== SOURCE PASSAGE ==

A recent National Geographic article made a startling statement: Today’s kids spend less time outside than does the average prisoner. Wow. (But it’s not just kids—the article cites a recent study that says adults spend 93% of their time indoors, too.) Paul Bogard, author of The Ground Beneath Us, says kids should be much more hands-on with dirt. Like playing outside in it. Like helping out in their own gardens, planting seeds they can grow, pulling weeds. Bogard cites scientific studies that show playing outside in the dirt can inoculate them against some diseases. He says that parents think dirt is “dirty,” and try to keep their kids from contact, when it is actually beneficial to children.
Scientist and researcher Dr. Jack Gilbert agrees. In his book, Dirt is Good: The Advantage of Germs for Your Child’s Developing Immune System, he urges parents, especially those of small children, to expose their children to dirt with its “huge array of harmless germs that, while they may not colonize us, have complex traits to train up your baby’s immune system.”
So, should you unlearn all you thought about dirt?
Yeah, unlearn. Gilbert says let them play with animals. He says that dirt on the hands and faces of children is good. Let it stay on them until they come inside, and at that point, wash up with soap and water and stay away from hand sanitizers.
Yeah, unlearn. That five-second rule of dropped food on the floor? Unless you’re in an area like a hospital where there are dangerous pathogens, it doesn’t matter how long it was on the floor, says Gilbert. Just pick it up and eat it.
Yeah, unlearn. Gilbert also cites studies that show that parents who licked a pacifier that fell on the floor and then gave it back to a baby actually strengthened their child’s immune system by doing that.
How about you? What’s your low-down on dirt?

===
== DATA FOR ANALYSIS ==

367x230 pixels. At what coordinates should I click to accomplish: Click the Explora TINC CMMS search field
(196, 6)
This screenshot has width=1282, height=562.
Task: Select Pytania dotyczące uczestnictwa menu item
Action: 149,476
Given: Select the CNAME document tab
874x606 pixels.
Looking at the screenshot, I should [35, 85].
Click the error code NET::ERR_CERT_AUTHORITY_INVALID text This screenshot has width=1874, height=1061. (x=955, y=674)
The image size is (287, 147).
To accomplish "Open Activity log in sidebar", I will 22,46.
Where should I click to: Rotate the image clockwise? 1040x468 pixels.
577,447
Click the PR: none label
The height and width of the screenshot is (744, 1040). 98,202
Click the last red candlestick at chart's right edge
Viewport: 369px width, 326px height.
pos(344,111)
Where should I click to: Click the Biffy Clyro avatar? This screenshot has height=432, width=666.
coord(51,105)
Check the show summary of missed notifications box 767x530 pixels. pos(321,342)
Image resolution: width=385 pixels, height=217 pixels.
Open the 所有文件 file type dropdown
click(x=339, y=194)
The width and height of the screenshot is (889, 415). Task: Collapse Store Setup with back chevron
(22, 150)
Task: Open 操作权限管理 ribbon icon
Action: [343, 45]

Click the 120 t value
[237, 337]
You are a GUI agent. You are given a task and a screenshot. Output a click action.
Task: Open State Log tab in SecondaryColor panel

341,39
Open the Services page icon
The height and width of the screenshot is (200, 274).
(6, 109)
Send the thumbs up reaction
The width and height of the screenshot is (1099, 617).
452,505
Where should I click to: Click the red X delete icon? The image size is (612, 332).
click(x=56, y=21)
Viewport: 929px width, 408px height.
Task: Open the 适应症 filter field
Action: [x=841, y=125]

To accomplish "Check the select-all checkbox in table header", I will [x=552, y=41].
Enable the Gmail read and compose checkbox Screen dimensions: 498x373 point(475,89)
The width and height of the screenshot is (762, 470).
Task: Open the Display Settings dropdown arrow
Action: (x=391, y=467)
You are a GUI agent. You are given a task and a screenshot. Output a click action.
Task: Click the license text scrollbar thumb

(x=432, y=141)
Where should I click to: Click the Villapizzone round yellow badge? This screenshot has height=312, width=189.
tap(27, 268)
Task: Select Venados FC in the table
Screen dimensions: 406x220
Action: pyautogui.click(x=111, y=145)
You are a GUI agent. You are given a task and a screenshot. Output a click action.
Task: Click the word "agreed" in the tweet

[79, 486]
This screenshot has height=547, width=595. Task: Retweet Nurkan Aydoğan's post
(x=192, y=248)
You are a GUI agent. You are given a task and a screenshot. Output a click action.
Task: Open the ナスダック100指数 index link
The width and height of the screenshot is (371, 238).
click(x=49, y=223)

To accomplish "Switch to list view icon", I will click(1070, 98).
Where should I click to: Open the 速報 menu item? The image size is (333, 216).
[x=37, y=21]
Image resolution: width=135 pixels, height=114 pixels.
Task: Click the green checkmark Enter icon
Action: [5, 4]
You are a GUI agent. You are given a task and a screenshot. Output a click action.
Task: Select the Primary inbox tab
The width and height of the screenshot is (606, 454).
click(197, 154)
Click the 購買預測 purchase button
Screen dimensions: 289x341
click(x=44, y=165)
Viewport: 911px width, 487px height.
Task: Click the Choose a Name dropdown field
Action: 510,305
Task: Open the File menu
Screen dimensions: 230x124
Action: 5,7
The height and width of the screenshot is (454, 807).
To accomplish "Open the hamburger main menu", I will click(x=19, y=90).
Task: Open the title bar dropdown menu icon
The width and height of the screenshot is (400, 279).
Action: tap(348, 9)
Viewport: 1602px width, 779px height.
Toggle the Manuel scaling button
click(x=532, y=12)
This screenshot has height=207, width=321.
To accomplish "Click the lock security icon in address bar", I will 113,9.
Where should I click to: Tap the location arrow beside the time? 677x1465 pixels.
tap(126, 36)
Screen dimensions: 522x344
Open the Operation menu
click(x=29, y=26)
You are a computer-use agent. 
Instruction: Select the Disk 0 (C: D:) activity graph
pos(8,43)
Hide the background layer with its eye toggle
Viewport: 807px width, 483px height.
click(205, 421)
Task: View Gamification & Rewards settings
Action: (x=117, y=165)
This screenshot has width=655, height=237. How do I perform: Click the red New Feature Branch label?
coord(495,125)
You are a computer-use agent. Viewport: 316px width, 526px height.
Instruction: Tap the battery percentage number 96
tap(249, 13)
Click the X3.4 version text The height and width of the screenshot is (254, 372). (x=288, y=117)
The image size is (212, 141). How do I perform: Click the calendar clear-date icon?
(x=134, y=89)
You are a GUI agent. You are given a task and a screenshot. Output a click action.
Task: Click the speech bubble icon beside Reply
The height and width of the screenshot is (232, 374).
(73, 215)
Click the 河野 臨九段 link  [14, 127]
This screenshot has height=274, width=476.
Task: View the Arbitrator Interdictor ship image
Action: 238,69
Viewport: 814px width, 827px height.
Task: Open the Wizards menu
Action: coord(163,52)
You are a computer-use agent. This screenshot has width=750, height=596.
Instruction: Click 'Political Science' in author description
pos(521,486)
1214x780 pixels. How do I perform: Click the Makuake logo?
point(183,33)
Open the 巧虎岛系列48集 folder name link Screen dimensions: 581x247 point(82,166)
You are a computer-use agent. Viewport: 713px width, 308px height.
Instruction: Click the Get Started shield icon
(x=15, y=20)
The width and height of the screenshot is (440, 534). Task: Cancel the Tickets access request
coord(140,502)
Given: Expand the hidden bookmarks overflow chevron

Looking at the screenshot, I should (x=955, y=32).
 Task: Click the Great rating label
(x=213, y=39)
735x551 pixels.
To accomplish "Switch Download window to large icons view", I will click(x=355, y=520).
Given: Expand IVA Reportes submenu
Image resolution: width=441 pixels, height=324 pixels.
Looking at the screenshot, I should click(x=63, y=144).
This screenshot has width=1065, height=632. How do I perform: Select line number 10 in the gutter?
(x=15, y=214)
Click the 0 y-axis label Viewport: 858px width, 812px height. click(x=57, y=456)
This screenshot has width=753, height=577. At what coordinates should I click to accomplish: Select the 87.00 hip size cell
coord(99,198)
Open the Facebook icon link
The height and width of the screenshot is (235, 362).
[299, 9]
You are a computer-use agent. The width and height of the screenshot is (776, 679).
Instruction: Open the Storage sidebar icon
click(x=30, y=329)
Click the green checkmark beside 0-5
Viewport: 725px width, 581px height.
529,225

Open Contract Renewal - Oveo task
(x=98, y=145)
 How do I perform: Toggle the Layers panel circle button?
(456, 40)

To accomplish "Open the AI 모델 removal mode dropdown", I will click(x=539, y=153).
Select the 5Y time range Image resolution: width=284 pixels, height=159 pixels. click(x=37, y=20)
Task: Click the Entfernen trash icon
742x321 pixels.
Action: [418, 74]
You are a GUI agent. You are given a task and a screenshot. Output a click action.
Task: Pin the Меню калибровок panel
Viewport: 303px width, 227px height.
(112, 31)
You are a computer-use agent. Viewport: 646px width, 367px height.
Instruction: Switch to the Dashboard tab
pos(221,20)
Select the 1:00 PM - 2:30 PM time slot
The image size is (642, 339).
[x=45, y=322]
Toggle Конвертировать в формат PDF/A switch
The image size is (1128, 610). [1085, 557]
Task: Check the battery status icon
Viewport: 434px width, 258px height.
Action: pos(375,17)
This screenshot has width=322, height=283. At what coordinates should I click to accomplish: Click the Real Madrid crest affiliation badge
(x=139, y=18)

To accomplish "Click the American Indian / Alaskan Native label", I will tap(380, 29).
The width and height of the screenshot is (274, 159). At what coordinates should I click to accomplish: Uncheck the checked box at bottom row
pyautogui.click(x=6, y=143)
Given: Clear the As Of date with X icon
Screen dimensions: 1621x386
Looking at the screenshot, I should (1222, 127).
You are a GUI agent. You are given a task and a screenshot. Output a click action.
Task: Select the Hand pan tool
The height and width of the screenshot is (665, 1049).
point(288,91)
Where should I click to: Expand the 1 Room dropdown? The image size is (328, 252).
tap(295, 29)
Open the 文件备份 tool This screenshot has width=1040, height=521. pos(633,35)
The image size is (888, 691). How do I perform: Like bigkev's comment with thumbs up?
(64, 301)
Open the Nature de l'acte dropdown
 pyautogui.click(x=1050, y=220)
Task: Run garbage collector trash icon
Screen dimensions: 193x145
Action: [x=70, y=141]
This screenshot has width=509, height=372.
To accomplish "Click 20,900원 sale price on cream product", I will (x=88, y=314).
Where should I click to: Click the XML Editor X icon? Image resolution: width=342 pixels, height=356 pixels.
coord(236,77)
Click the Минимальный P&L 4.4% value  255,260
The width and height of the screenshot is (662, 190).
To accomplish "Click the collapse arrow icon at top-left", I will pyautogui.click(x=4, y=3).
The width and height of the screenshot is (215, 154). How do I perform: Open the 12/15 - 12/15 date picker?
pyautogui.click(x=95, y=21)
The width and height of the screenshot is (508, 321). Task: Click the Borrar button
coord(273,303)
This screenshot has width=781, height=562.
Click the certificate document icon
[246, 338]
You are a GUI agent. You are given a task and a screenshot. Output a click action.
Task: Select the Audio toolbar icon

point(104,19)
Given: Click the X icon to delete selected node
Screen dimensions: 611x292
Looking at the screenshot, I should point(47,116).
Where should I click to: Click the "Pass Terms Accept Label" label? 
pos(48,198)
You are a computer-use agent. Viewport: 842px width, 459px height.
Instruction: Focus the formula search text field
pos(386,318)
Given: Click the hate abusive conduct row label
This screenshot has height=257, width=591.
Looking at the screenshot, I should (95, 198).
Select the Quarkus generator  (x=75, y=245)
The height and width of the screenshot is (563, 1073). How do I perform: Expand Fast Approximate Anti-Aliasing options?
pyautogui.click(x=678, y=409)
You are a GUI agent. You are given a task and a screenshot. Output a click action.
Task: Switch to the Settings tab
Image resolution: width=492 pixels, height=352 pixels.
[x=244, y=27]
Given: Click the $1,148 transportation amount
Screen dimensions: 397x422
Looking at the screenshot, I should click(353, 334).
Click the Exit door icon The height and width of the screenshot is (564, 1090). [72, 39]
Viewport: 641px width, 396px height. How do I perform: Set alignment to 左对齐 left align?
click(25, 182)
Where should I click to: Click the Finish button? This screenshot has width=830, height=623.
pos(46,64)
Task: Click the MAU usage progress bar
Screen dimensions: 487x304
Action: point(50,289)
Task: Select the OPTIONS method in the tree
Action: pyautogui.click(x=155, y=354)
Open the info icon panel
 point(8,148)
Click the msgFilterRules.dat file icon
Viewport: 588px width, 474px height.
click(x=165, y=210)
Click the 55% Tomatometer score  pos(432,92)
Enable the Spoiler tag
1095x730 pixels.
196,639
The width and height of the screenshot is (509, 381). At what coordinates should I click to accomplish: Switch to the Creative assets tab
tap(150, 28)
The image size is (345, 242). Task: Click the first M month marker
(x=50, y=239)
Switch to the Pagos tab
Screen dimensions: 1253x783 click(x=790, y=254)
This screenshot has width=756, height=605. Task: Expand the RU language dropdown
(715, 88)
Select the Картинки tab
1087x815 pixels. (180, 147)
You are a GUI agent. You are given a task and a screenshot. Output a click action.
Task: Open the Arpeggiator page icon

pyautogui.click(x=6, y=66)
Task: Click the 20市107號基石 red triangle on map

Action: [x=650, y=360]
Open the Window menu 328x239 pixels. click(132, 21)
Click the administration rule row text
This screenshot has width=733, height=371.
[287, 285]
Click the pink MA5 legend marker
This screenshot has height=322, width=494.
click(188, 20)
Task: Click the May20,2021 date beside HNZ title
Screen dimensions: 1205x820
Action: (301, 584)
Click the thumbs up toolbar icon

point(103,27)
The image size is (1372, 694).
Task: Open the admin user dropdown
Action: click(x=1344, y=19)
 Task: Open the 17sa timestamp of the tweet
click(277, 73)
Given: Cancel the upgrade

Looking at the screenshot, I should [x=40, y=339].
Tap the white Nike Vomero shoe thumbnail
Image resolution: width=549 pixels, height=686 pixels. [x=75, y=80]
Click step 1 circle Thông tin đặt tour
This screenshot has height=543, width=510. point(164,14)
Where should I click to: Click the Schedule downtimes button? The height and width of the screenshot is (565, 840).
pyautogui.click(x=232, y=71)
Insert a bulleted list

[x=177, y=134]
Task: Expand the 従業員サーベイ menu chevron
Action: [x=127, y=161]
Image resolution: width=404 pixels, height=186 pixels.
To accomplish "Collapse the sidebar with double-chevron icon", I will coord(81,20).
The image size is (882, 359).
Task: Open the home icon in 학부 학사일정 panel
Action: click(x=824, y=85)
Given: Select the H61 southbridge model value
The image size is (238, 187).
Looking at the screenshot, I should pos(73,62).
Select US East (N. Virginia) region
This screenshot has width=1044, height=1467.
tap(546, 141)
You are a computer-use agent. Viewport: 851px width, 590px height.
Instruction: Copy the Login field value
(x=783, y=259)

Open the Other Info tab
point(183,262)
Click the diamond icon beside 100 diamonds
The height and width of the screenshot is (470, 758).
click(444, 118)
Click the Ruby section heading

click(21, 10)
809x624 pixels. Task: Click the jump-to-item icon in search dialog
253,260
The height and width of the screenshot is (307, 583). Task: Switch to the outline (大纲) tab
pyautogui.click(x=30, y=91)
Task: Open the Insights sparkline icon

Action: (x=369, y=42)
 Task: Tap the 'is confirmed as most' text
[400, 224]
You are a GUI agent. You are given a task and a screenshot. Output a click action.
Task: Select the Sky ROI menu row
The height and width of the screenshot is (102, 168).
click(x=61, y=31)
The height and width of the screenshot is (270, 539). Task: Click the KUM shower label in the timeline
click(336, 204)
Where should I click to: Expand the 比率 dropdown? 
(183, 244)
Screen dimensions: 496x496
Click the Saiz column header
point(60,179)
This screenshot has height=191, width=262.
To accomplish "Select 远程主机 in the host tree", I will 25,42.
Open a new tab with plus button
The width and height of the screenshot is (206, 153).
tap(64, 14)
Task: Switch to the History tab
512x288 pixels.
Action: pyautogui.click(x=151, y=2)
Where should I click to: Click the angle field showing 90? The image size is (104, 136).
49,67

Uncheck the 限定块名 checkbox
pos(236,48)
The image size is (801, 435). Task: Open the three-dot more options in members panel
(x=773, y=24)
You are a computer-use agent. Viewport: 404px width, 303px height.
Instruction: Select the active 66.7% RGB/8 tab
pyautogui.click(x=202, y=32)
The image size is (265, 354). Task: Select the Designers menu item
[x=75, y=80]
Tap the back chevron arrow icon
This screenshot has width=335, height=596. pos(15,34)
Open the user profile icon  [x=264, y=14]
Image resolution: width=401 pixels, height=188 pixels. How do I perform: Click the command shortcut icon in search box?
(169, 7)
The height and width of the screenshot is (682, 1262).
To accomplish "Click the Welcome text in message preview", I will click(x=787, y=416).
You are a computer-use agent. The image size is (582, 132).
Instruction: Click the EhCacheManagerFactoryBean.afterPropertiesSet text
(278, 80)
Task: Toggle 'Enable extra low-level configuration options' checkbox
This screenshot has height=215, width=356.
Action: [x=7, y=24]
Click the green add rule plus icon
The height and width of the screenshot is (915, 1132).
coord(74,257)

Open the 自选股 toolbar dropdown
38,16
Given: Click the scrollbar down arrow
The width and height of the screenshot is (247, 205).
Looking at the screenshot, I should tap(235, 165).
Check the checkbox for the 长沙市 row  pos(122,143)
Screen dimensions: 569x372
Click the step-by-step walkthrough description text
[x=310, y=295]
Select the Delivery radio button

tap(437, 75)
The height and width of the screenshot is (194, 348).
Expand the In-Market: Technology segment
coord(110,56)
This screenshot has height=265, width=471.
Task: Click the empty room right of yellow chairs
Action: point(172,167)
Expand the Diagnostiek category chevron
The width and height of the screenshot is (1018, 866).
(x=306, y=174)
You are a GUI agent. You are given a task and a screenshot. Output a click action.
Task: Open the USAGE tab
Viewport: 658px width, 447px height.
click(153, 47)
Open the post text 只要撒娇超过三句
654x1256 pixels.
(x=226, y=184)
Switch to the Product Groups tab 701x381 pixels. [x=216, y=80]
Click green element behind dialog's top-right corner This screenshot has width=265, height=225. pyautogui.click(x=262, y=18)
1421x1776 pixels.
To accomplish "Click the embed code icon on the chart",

===

*TASK PROMPT*
Copy the full article on dirt and children's immune systems, word for word.

*SOLVED PROBLEM*
A recent National Geographic article made a startling statement: Today’s kids spend less time outside than does the average prisoner. Wow. (But it’s not just kids—the article cites a recent study that says adults spend 93% of their time indoors, too.) Paul Bogard, author of The Ground Beneath Us, says kids should be much more hands-on with dirt. Like playing outside in it. Like helping out in their own gardens, planting seeds they can grow, pulling weeds. Bogard cites scientific studies that show playing outside in the dirt can inoculate them against some diseases. He says that parents think dirt is “dirty,” and try to keep their kids from contact, when it is actually beneficial to children.
Scientist and researcher Dr. Jack Gilbert agrees. In his book, Dirt is Good: The Advantage of Germs for Your Child’s Developing Immune System, he urges parents, especially those of small children, to expose their children to dirt with its “huge array of harmless germs that, while they may not colonize us, have complex traits to train up your baby’s immune system.”
So, should you unlearn all you thought about dirt?
Yeah, unlearn. Gilbert says let them play with animals. He says that dirt on the hands and faces of children is good. Let it stay on them until they come inside, and at that point, wash up with soap and water and stay away from hand sanitizers.
Yeah, unlearn. That five-second rule of dropped food on the floor? Unless you’re in an area like a hospital where there are dangerous pathogens, it doesn’t matter how long it was on the floor, says Gilbert. Just pick it up and eat it.
Yeah, unlearn. Gilbert also cites studies that show that parents who licked a pacifier that fell on the floor and then gave it back to a baby actually strengthened their child’s immune system by doing that.
How about you? What’s your low-down on dirt?